*Texto fornecido:*
=-=-=-=-=
A Iurd – cujo fundador, Edir Macedo Bezerra, 70 anos, multimilionário, foi acusado e absolvido por lavagem de dinheiro no Brasil – está em plena expansão no Chile, com o investimento de mais de US$ 6 milhões na construção de sua nova catedral e a compra de mais espaços na televisão e no rádio.
Em questão de dias, este teatro de fachada descolorida, localizado no primeiro andar de um edifício na rua Nataniel Cox, será coisa do passado para a Iurd. O piso pegajoso e as poltronas de madeira serão substituídos, em cerca de dois meses, por um templo moderno, com capacidade para mais de 2 mil pessoas. A Iurd está também em busca de aumentar o alcance de seu programa Pare de Sufrir, transmitido atualmente pelo Telecanal. Recentemente, tentaram, sem sucesso, comprar um espaço no canal Televisión Nacional. Segundo fontes da rede estatal consultadas pelo Ciper, a venda de programas publicitários não se ajusta às políticas do canal.

Máquina de dinheiro

O maquinário para obter recursos trabalha rapidamente. Veja-se a chamada “Campanha de Israel”, de dezembro, na qual pedem aos fiéis que “voluntariamente” façam o “sacrifício de suas vidas” em troca do milagre que se traduzirá em dinheiro. Um sacrifício em que se incita os fiéis a vender tudo o que têm para entregar o dinheiro à igreja. Sem contar a ninguém, porque é um trato entre “você e Deus”.
A fórmula faz parte da chamada teologia da prosperidade e consiste, conforme observou o Ciper, em oferecer bem-estar econômico a troco de sacrifícios a Deus, também mensurados em dinheiro. A estratégia funciona tão bem que a Iurd está presente em 200 países. Edir Macedo aparece desde 2013 na lista da revista Forbes como dono de uma fortuna de US$ 1,1 bilhão e é considerado pela publicação como um dos líderes religiosos mais ricos do mundo.
Desde sua fundação no Brasil, em 1997, a Iurd construiu seu sucesso em meio a polêmicas alimentadas por episódios como o que presenciamos no domingo 22 de novembro, em que pessoas em situações de extrema precariedade econômica ou afetadas por problemas pessoais graves foram persuadidas a se desfazer de todos os seus bens para pagar por um milagre.
Domingo, 29 de novembro, catedral da Iurd na Nataniel Cox. O bispo Francisco Couto está de pé sobre o palco, de onde todos podem enxergá-lo. É alto e se veste de maneira impecável: calças azuis, colete e gravata. Sua articulação e presença de palco são notáveis.
=-=-=-=-=
*Material fornecido:*

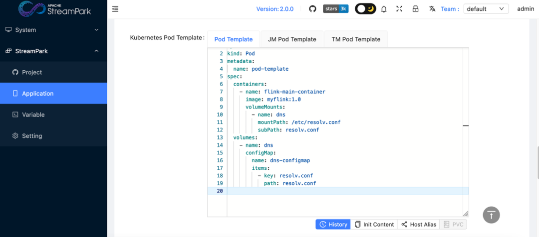Click the Init Content button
=-=-=-=-=
*Enunciado:*
Com base no texto sobre a Iurd no Chile, explique em uma a três frases por que a igreja não conseguiu comprar um espaço no canal Televisión Nacional. As linhas não têm nenhum papel nesta atividade.

*Resposta escrita:*
A compra não se concretizou porque, segundo fontes da rede estatal consultadas pelo Ciper, a venda de programas publicitários não se ajusta às políticas do canal Televisión Nacional.